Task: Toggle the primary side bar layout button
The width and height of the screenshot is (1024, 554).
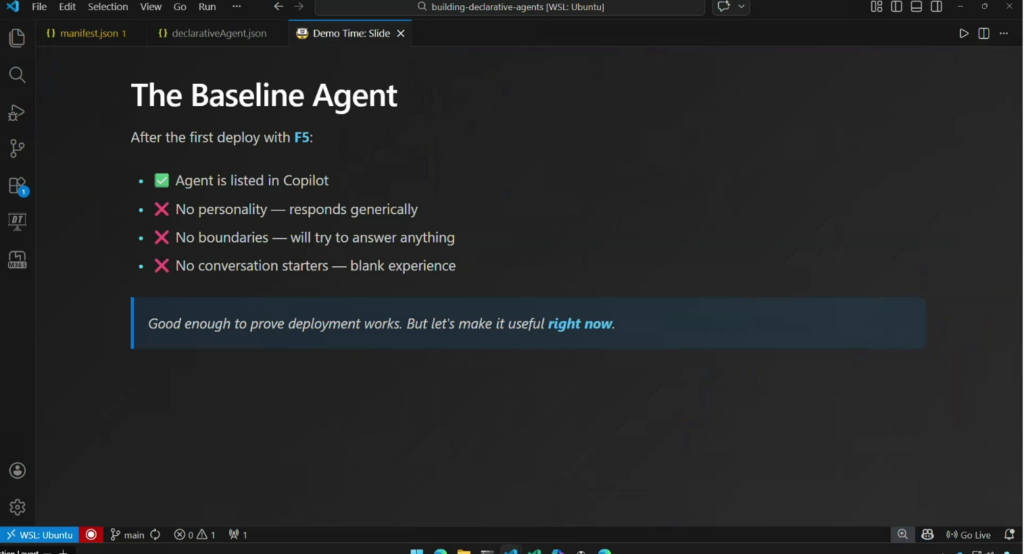Action: click(896, 7)
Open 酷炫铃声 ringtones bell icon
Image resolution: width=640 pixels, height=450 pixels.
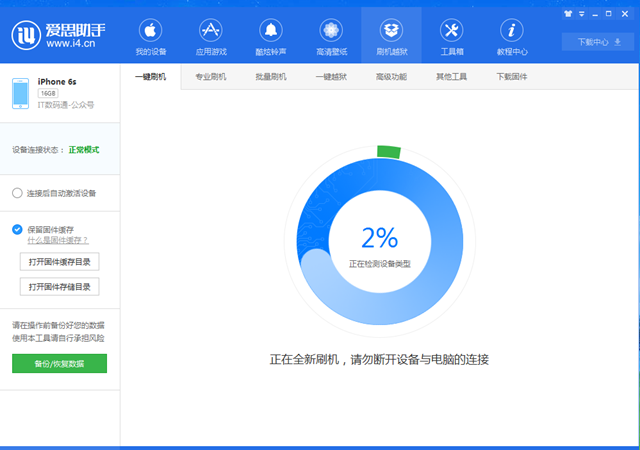click(270, 35)
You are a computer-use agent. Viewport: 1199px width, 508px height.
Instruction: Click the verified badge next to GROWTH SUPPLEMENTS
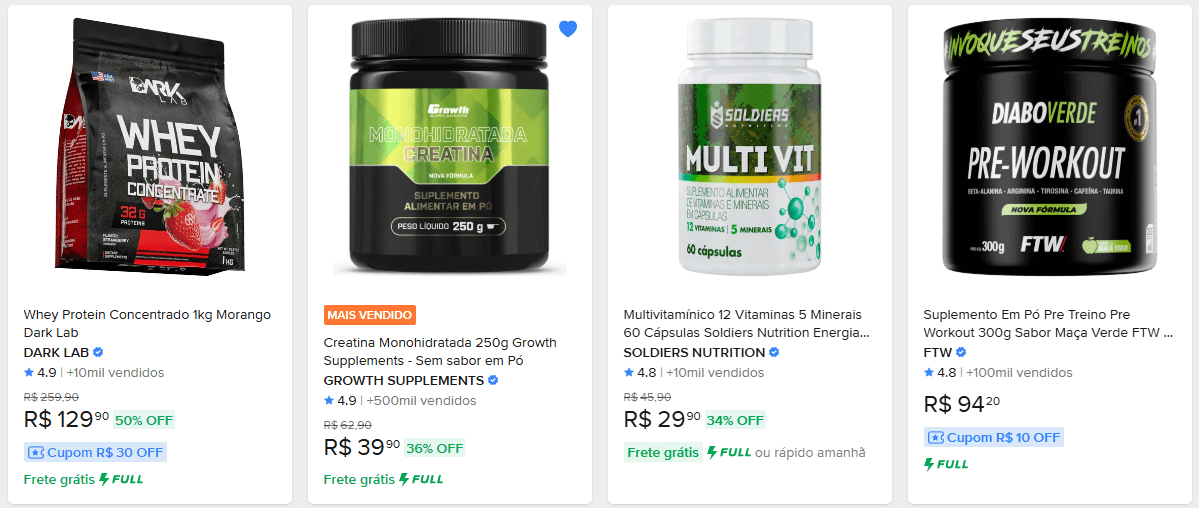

**TASK DETAILS**
Each line from the one containing "Image resolution: width=640" through the last line of the entries above is to be extracted exactly. Pictures are not part of the copy.

**RESPONSE TO THE TASK**
Image resolution: width=640 pixels, height=450 pixels.
click(270, 35)
You are a computer-use agent. Viewport: 1199px width, 508px height.
Instruction: Click the verified badge next to GROWTH SUPPLEMENTS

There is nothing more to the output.